Droves of privately held independents were among the early pioneers in unconventional resource plays like the Eagle Ford, the Bakken and, more recently, the Permian.

As these basins matured over time, it’s become more difficult for the small players to compete with the scale and engineering prowess of the majors and super-independents.

As a result, there are fewer small independents out there.
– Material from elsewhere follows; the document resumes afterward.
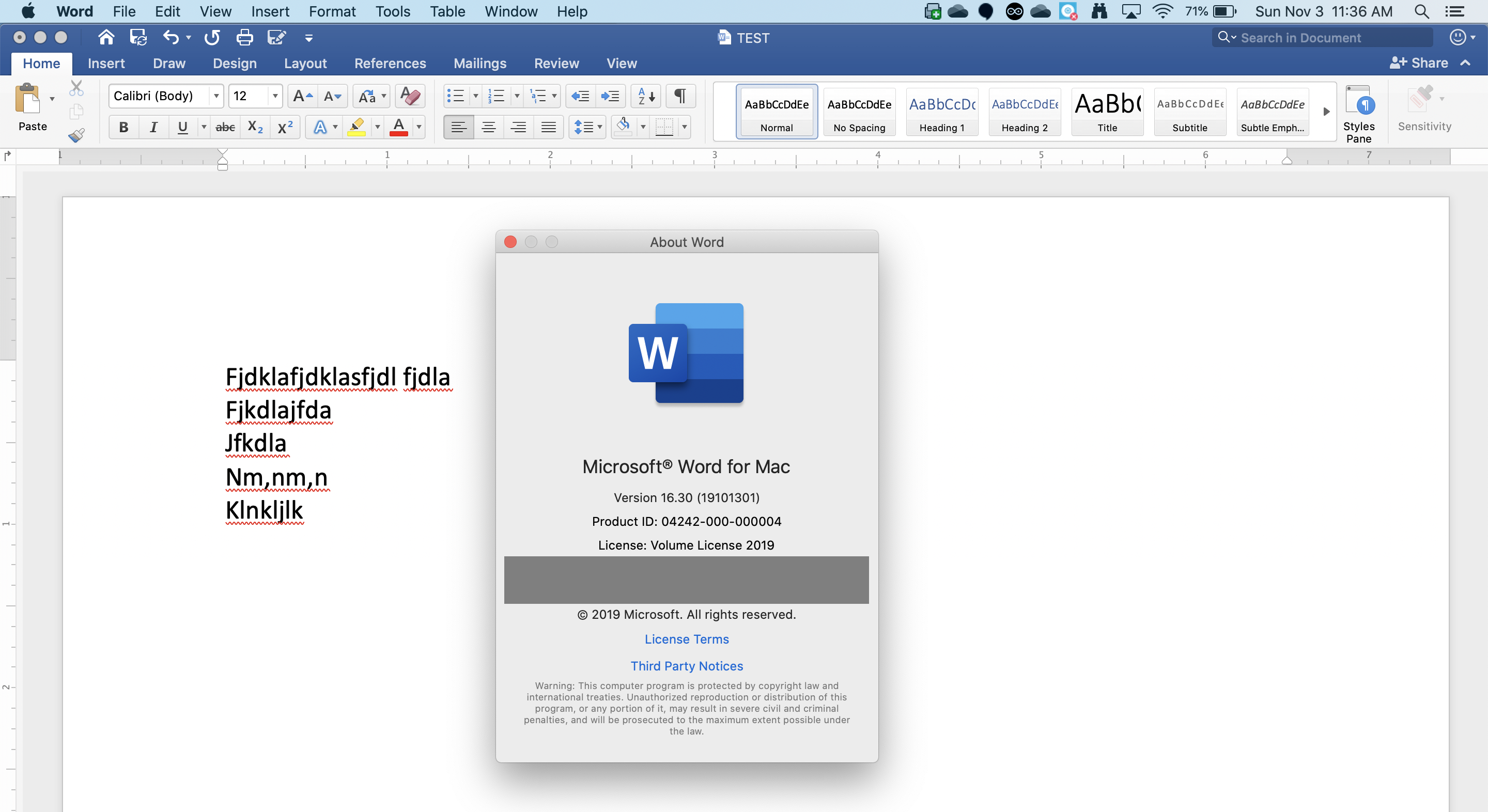1488x812 pixels.
Task: Click the Format Painter brush icon
Action: [76, 136]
The most successful private players with attractive assets have been acquired and integrated into larger E&Ps.

Many of the less fortunate wildcatters restructured or liquidated their assets through bankruptcy during periods of low commodity prices like the 2014 global oil glut, the Saudi Arabia-Russia price war and the COVID-19 pandemic.
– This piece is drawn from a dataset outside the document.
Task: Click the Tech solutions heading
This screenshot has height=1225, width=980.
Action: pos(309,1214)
Emerging from the pandemic, the survivors of the great shale reckoning have worked to attract capital back into the sector by spending within their means and pushing oodles of cash back to shareholders.

Bernstein, Matthew_Rystad Energy
Matthew Bernstein, senior shale analyst, Rystad Energy. (Source: Rystad)

Matthew Bernstein, senior shale analyst at Rystad Energy, colloquially refers to this period of capital discipline by the shale industry as “Shale 3.0”—a period in contrast to the early innovations of the fracking industry and the drill-at-any-cost boom the sector saw in the years that followed.

Bernstein said U.S. shale could be entering a fourth era defined by the largest players absorbing even larger swathes of tight oil inventory into their portfolios.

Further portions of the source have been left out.